** ENTRIES PROVIDED follows **
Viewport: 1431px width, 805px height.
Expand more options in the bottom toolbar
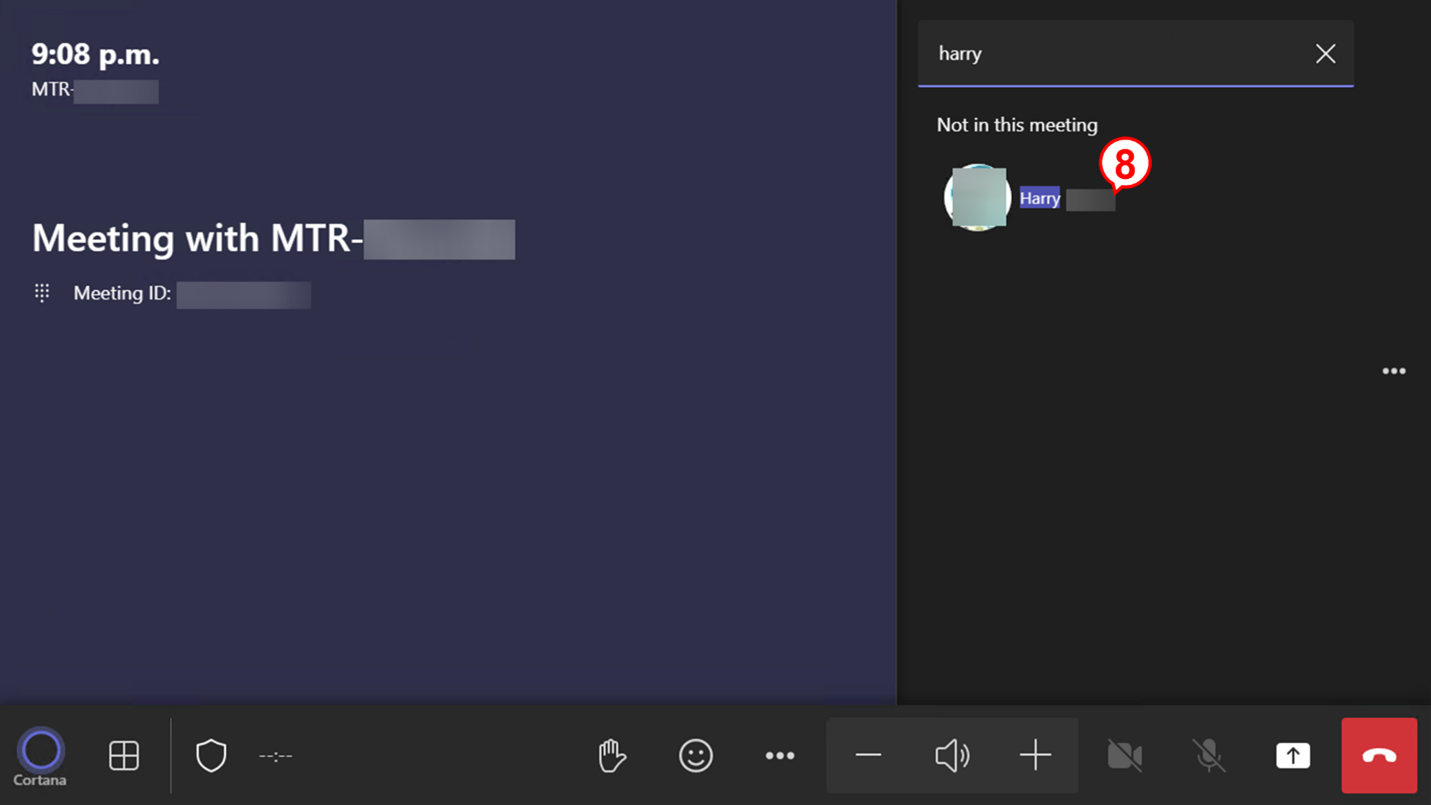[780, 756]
** End of ENTRIES PROVIDED **
** ENTRIES PROVIDED follows **
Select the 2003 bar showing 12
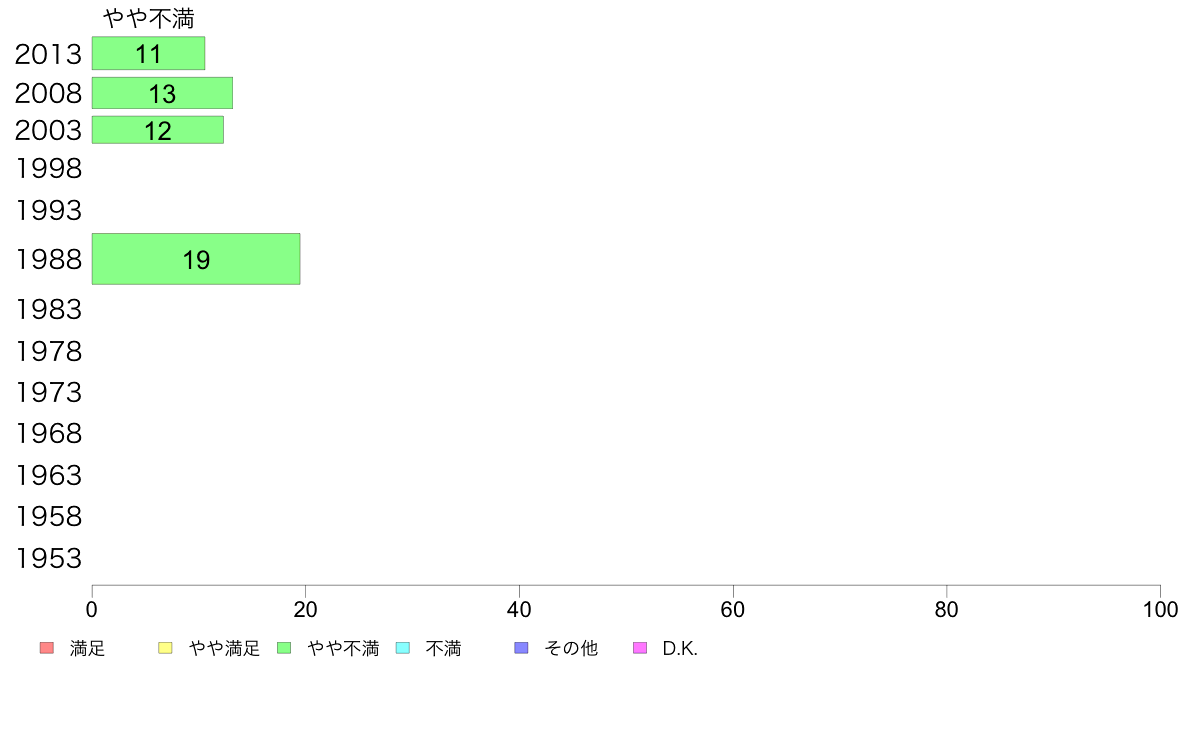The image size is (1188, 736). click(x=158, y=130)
** End of ENTRIES PROVIDED **
** ENTRIES PROVIDED follows **
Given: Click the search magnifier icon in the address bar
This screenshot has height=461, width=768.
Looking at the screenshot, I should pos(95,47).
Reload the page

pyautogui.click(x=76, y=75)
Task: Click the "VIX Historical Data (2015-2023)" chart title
** End of ENTRIES PROVIDED **
- _ACTION ITEM_
What are the lines above, starting at the one with "Given: Click the" and ending at the one with "Task: Click the"? Give them again exactly, and only them.

- _TASK SOLUTION_
Given: Click the search magnifier icon in the address bar
This screenshot has height=461, width=768.
Looking at the screenshot, I should pos(95,47).
Reload the page

pyautogui.click(x=76, y=75)
Task: Click the "VIX Historical Data (2015-2023)" chart title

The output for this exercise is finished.